S/S of a UTI include foul-smelling urine, blood in the urine, fever or chills, and flank pain as well as pos-sible mental status changes and elevated serum WBCs.
- T. asks you, “How will they collect a urine specimen when it just dribbles out all the time?” How will you answer her?
The procedure for collecting urine through an ileal conduit is to catheterize gently using a 14 to 16 Fr through the stoma, using sterile technique. Care is needed to prevent trauma to the stoma or conduit; some facilities might specify that this is done only by someone with specialized training. Never force anything into the stoma because perforation can occur as a result of the lack of pressure receptors in the mucosal tissue used to fashion the conduit.
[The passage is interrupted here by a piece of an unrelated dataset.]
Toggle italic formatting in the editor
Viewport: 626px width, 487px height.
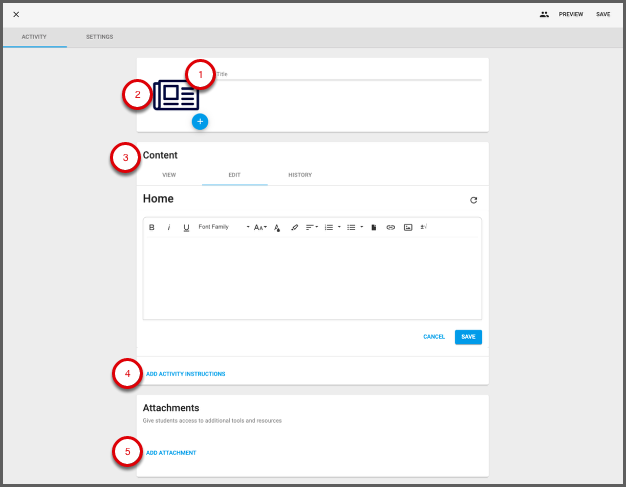[x=169, y=227]
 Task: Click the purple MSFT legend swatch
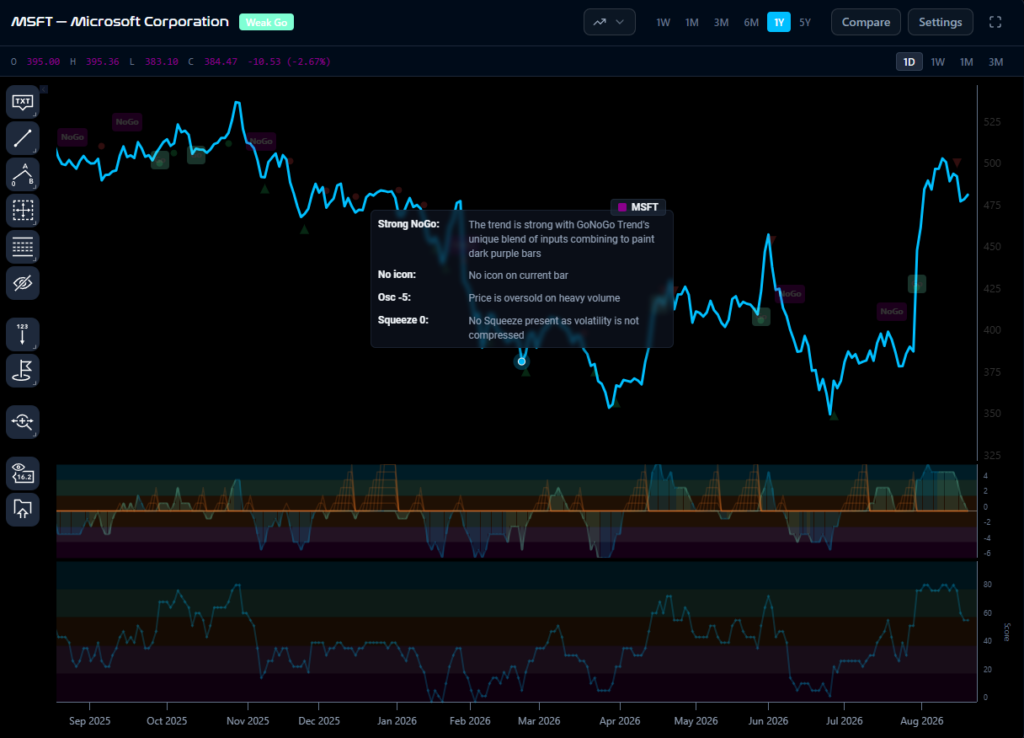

- As you make rounds, you notice that A.T.’s pouch has sprung a urine leak and she has placed a washcloth over the pouch to absorb the urine. She asks you for tape to attach the washcloth to the bag. How will you respond to her request?
Gently tell her that her pouch needs to be changed because urine next to the skin can cause skin break-down. Urine exposure, even over a period of 24 hours or less, can cause skin breakdown that will make it more difficult to achieve an intact pouch seal.
A.T. eventually masters the pouch application and is discharged to home. She returns to the urology clinic in 6 months for a follow-up visit. She has lost 24 pounds and is seen with a smaller stoma surrounded by a half-inch ring of wartlike skin. The nurse explains to A.T. that her stoma has shrunk, and the bag no longer fits properly; alkaline urine washing over unprotected skin from too large an appliance opening causes a skin reaction that can either appear smooth or wartlike. The wartlike skin buildup is referred to as hyper-keratotic, hyperplastic, epitheliomatous hyperplasia, metaplasia, or acanthosis.
- What can be done once a hyperkeratotic lesion forms around a stoma?
Usually covering the skin for protection will cause the proud skin to recede. However, you can call the CWOCN or physician to examine the ostomy for any cancerous growths that might require a surgical biopsy.
CASE STUDY OUTCOME
A.T. mastered her ileal conduit and became a popular ostomate.